Furthermore, there are gender differences in the rates of metabolic-related disorders. Our data show higher rates of NAFLD, dyslipidemia, and diabetes in females with obesity but could not be linked to anthropometric variables, particularly WC and the visceral fat ratio. This is likely owing to the small numbers of individuals in some of the groups.

The findings of our study have important implications in the assessment of obesity in clinical practice, as they reinforce the use of anthropometrics as indicators of obesity. The International Atherosclerosis Society and International Chair on Cardiometabolic Risk working group have also published a consensus statement on visceral obesity in March 2020. It is recommended to use the WC value as a critical target for reducing adverse health risks for both men and women [17]. Recent Canadian guidelines for obesity in adults also recommend the measurement of WC in addition to BMI to identify individuals with increased visceral adiposity and adiposity-related health risks [18].

Strengths and Limitations

The limitations of our study are its sample size and the cross-sectional assessment of anthropometric parameters. More studies are needed to analyze the implications of longitudinal anthropometrics on the occurrence of metabolic-related conditions and the effect of different weight management interventions in modifying this risk.

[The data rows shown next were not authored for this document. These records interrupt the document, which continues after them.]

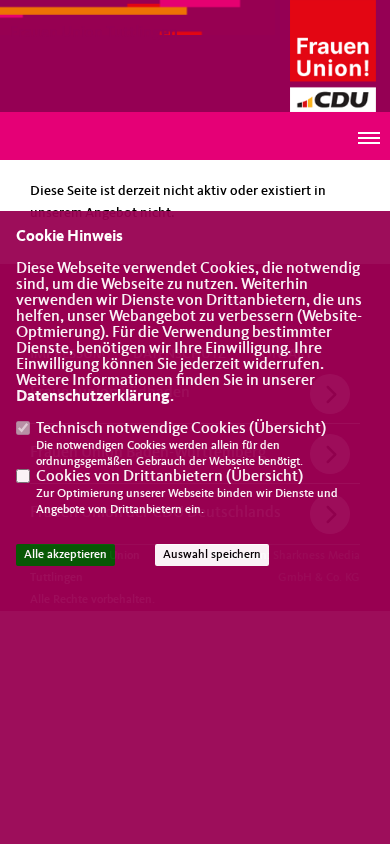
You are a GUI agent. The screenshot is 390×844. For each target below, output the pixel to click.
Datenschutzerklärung (93, 397)
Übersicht (287, 429)
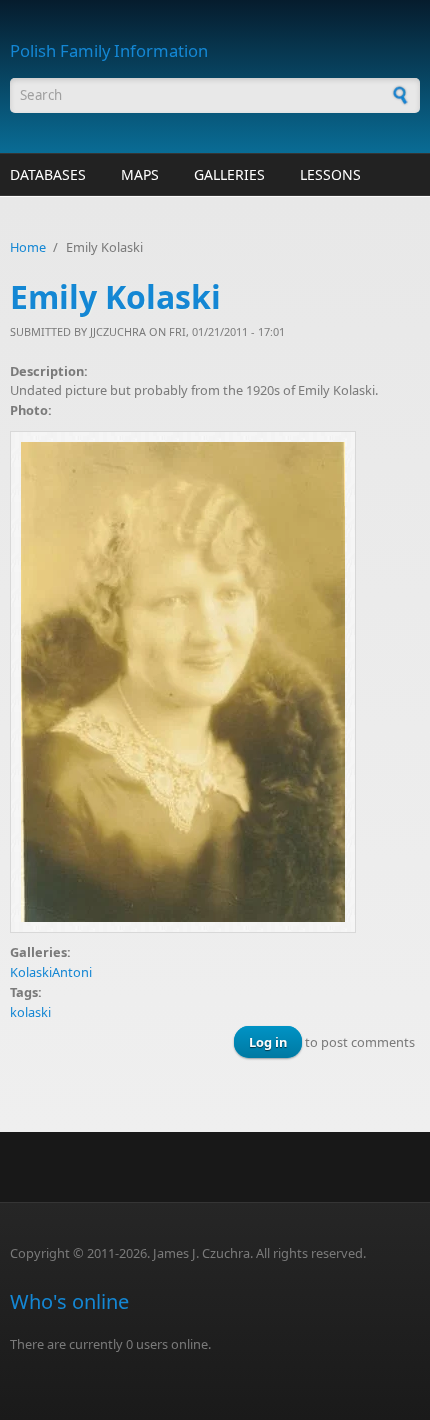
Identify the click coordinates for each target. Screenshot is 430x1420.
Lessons (330, 174)
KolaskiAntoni (51, 972)
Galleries (229, 174)
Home (28, 247)
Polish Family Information (109, 50)
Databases (48, 174)
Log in (268, 1042)
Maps (140, 174)
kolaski (30, 1012)
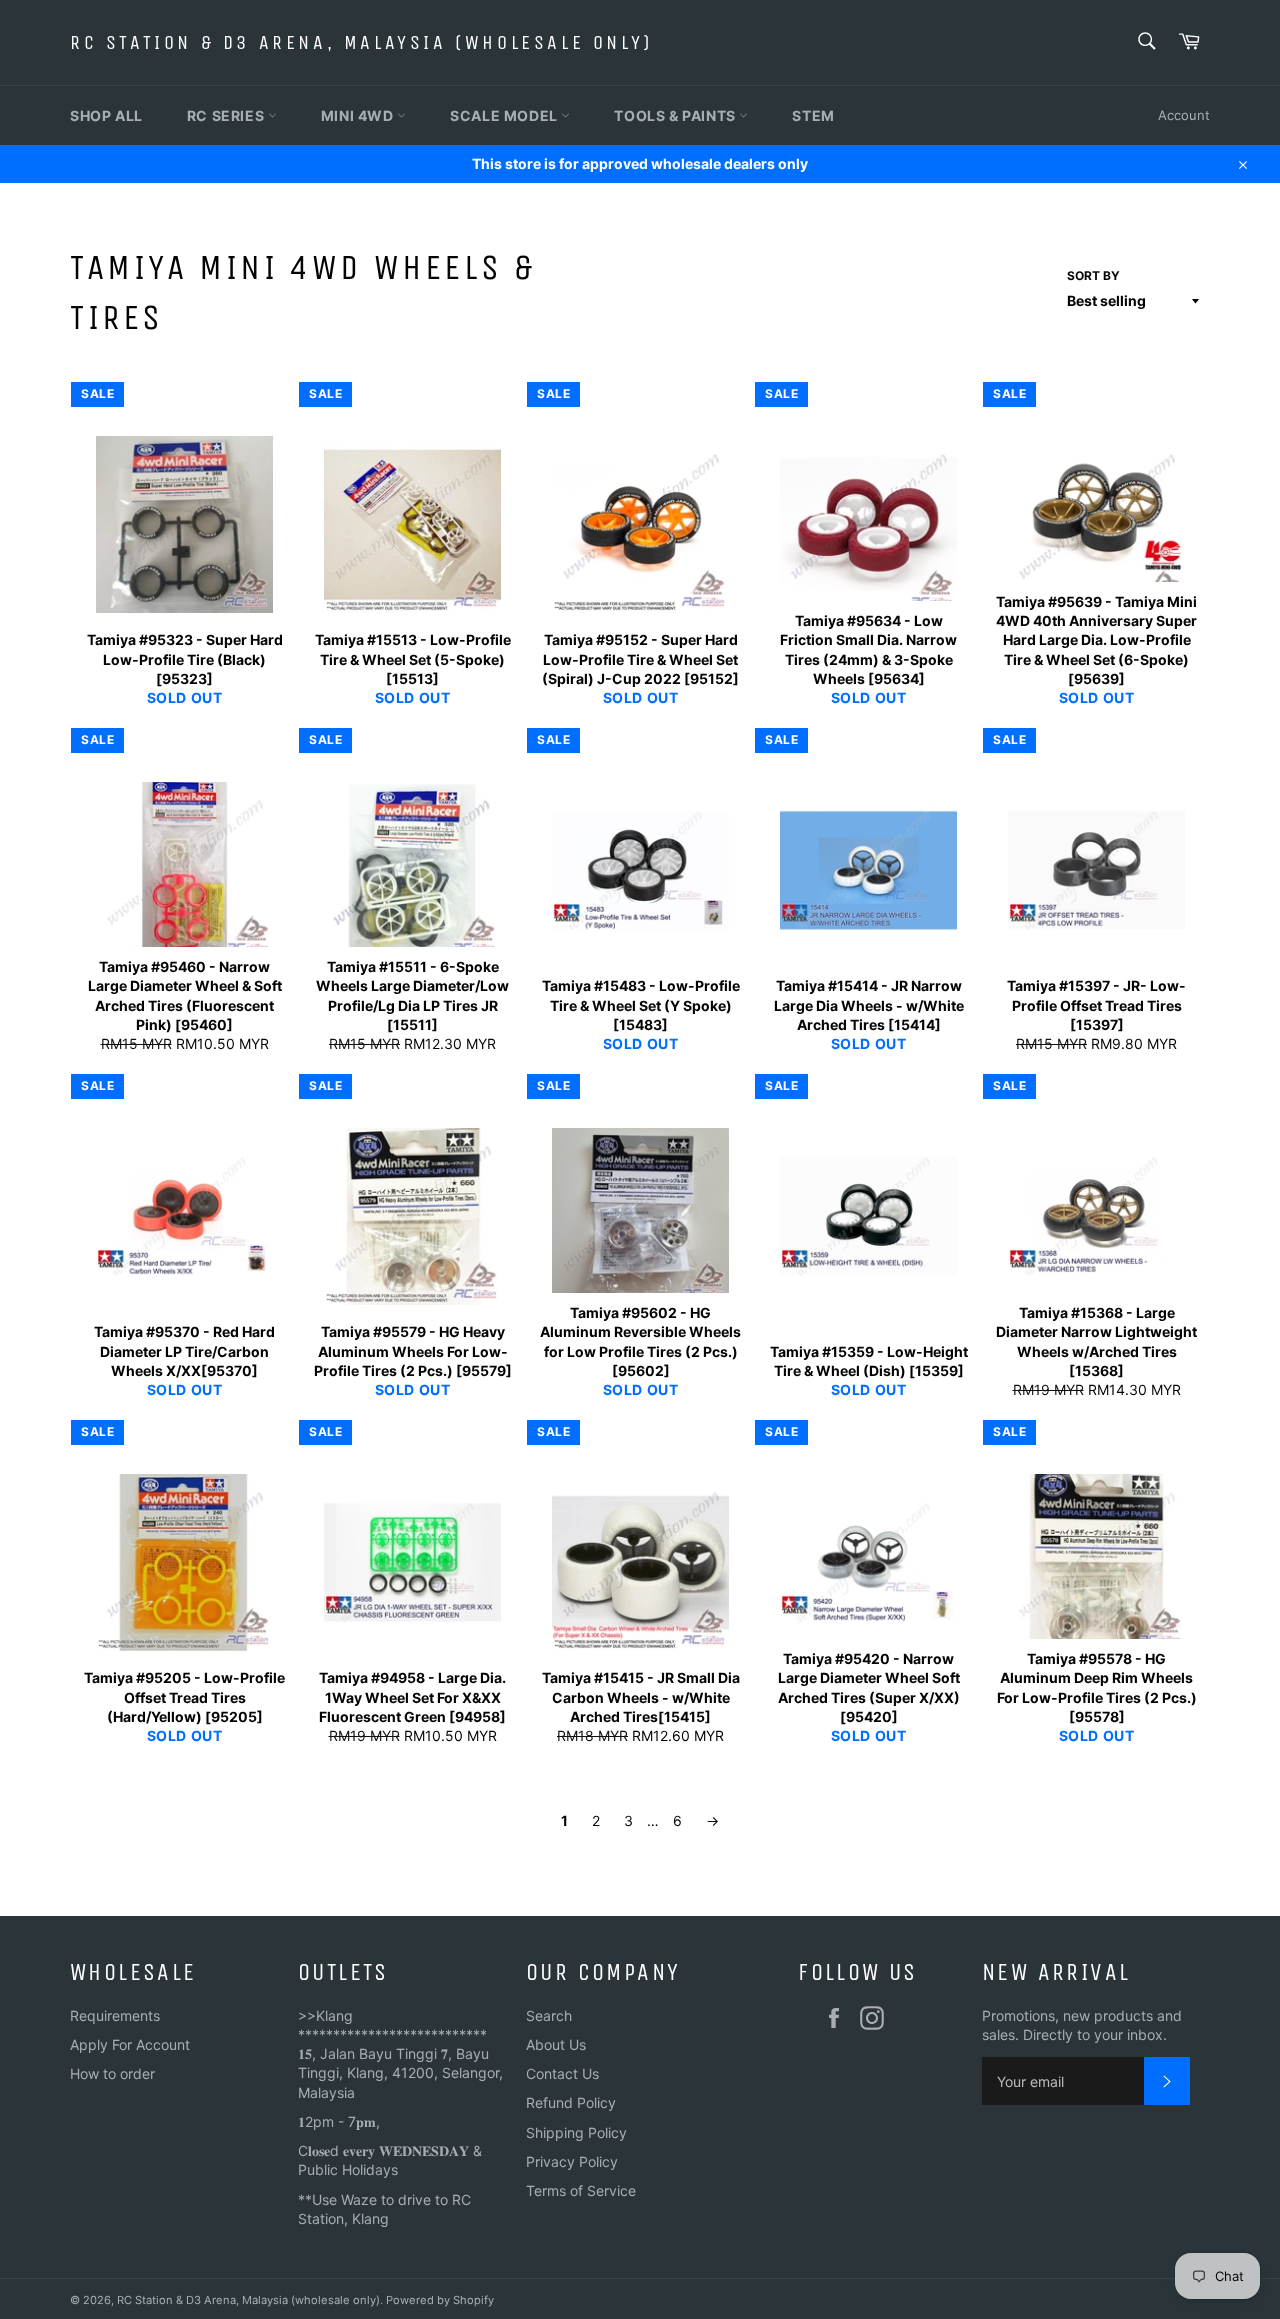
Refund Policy (571, 2102)
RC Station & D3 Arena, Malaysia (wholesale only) (361, 42)
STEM (813, 115)
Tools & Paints (676, 115)
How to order (112, 2073)
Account (1184, 115)
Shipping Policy (576, 2132)
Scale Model (505, 115)
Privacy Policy (572, 2161)
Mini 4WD (359, 115)
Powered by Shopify (440, 2300)
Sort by (1093, 275)
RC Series (227, 115)
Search (549, 2015)
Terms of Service (581, 2190)
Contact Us (562, 2073)
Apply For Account (130, 2044)
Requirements (115, 2015)
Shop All (106, 115)
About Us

In summary, this study demonstrates a strong correlation between conventional obesity measures and anthropometric measures, particularly the WC. It highlights the importance of using anthropometrics such as WC as a measure of obesity, especially as it is an easy-to-use and inexpensive clinical tool.

Conclusions

In conclusion, our study shows that BMI and WC are the most representative measures of obesity in our population and correlate with visceral adiposity and obesity-related diseases. This study highlights the importance of incorporating anthropometrics in the clinical assessment of patients with obesity to further determine their metabolic risk. Further studies are required to assess the benefits of these measures during weight reduction interventions.